In effect, extraordinary measures work like an IOU. The Treasury borrows from government agencies such as pension funds and returns the money with interest when the debt ceiling is raised. Take the Federal Employees Retirement System, or G-Fund. The G-Fund contains intragovernmental Treasury securities as part of the Thrift Savings Program. The securities in the G-Fund are rolled over every day. As an extraordinary measure, the Treasury can choose to not roll over some or all of the balance in the G-Fund. If the G-Fund has $100 million in Treasury securities, the Treasury can choose to only roll over $60 million. Now the total debt falls by $40 million. The Treasury can borrow $40 million from the public to meet expenses. The Treasury must return the difference to the pension fund with interest when the ceiling is raised.

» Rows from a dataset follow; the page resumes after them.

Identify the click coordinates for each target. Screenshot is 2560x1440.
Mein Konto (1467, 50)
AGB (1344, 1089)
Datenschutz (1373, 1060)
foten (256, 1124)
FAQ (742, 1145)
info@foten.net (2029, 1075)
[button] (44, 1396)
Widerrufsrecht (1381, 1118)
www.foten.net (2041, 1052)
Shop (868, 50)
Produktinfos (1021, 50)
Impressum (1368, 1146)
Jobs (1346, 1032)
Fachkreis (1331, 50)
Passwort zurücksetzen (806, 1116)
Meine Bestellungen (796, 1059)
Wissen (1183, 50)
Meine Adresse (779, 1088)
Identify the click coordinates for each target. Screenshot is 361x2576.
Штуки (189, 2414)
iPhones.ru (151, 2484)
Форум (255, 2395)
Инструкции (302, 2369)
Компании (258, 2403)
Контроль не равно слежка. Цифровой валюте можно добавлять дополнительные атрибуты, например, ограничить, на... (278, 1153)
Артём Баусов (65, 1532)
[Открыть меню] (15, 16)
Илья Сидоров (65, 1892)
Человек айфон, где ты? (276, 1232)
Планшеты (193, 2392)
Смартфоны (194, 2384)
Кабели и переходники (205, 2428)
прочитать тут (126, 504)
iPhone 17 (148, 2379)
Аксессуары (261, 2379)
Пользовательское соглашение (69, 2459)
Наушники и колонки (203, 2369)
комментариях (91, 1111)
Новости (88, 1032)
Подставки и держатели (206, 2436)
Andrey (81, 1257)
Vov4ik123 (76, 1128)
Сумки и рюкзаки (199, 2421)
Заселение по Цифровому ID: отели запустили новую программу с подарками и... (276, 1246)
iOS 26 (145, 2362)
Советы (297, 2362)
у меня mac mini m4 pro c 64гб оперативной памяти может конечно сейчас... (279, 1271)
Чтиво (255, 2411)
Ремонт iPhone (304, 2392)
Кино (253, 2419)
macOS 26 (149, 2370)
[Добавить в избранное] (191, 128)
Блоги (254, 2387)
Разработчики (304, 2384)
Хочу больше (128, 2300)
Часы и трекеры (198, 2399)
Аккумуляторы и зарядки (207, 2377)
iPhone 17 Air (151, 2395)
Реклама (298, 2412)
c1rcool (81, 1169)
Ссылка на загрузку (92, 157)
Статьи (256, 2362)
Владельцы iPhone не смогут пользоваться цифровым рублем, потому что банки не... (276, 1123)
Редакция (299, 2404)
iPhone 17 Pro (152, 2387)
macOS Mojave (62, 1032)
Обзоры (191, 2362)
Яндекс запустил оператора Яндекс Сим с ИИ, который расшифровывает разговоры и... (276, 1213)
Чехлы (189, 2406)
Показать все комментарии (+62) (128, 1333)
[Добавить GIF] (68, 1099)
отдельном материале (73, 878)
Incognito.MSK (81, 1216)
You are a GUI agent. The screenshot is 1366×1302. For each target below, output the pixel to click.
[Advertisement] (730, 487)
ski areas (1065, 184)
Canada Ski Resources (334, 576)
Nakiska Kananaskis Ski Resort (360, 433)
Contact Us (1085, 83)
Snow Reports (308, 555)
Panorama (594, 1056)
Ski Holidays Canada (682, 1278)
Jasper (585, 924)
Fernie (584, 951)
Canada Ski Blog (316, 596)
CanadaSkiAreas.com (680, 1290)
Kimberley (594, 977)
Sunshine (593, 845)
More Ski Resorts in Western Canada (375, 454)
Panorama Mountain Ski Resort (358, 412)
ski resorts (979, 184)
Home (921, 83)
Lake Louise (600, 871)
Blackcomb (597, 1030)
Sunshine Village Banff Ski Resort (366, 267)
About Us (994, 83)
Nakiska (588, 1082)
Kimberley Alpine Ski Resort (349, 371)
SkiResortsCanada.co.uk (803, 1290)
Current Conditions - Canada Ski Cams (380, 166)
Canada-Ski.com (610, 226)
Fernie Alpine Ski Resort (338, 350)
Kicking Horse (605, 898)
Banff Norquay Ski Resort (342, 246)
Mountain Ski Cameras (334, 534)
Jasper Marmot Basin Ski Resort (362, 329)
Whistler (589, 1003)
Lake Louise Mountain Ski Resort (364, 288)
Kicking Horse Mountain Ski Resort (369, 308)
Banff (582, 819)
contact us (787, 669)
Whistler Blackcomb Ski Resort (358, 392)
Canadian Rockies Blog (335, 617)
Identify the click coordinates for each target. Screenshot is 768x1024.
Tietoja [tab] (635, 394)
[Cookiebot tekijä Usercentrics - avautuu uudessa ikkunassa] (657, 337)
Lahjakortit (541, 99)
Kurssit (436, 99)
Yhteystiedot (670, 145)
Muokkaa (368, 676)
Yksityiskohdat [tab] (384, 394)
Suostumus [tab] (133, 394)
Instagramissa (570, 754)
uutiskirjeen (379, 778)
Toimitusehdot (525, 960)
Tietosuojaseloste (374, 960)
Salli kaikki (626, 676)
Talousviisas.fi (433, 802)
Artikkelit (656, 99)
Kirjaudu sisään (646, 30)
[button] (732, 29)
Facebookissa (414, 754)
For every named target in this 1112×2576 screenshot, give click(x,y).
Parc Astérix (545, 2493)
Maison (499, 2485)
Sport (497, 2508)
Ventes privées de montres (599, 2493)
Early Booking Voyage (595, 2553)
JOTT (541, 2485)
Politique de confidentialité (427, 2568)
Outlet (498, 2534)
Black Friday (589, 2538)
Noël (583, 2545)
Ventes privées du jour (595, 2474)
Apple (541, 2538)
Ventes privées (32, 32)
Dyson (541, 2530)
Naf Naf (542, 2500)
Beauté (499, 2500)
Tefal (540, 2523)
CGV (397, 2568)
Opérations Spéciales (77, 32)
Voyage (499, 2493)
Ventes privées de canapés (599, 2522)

According to the Bipartisan Policy Center, the Treasury will use extraordinary measures to reduce intragovernmental debt in three agencies. Extraordinary measures could provide up to $391 billion in additional borrowing capacity for the Treasury. By far the largest source of extraordinary measures is the G-Fund. Suspending debt issuance to the G-Fund would create $224 billion of space under the debt ceiling. The next-largest source of funding is the Civil Service Pension and Disability Fund. The Treasury could choose not to reinvest intragovernmental debt held by the Civil Service Pension and Disability Fund. This would free up $145 billion of borrowing capacity. The last of the three government agencies is the Exchange Stabilization Fund. The ESF is used for foreign-currency transactions. Extraordinary measures applied to the ESF could reduce the debt by $22 billion.
When the options of using extraordinary measures and spending cash are exhausted, the Treasury will have to suspend payments or default. The government has regular monthly expenses including payments for programs such as Medicare and Social Security. The government also has monthly payroll to meet and invoices for goods and services to pay. Suspension or default would lead to difficulty in the economy and financial markets.
What would a protracted debt ceiling debate and potential or actual default do to global markets? The consequences would be like those from the 2011 and 2013 debt ceiling debate. In 2011, the downgrade of the U.S. credit rating by Standard and Poor’s threw doubt across financial markets. The rating agencies questioned Treasury securities, as well as transactions that used government debt as collateral such as repurchase agreements. Repurchase agreements allow broker-dealers to match buyers and sellers. Broker-dealers post Treasury securities as collateral to finance the purchase and sale of equities and bonds. If the risk of a Treasury default rises, then market participants will be forced to post more collateral. A higher default risk means higher interest rates. As interest rates rise the price of Treasury securities fall. This means more collateral must be posted.
Higher interest rates on Treasury securities will push up credit card rates, auto loan rates, and mortgage rates and other consumer-loan rates. And in fact, the Government Accountability Office found that the 2013 debt ceiling debate led to lower demand for Treasury securities and higher interest rates. The higher interest rates on Treasury securities cost the taxpayer between $38 million and $70 million. If the government suspends payments to workers or retirees, consumer spending and thus economic output will decline.
Throughout history, governments have been willing to run large debts. In the past, governments have resorted to currency debasement and inflation to reduce the real value of their debt. Looking ahead, the federal government is likely to raise debt ceiling and add to the debt. The federal debt presents a risk to economic growth by crowding out the private sector.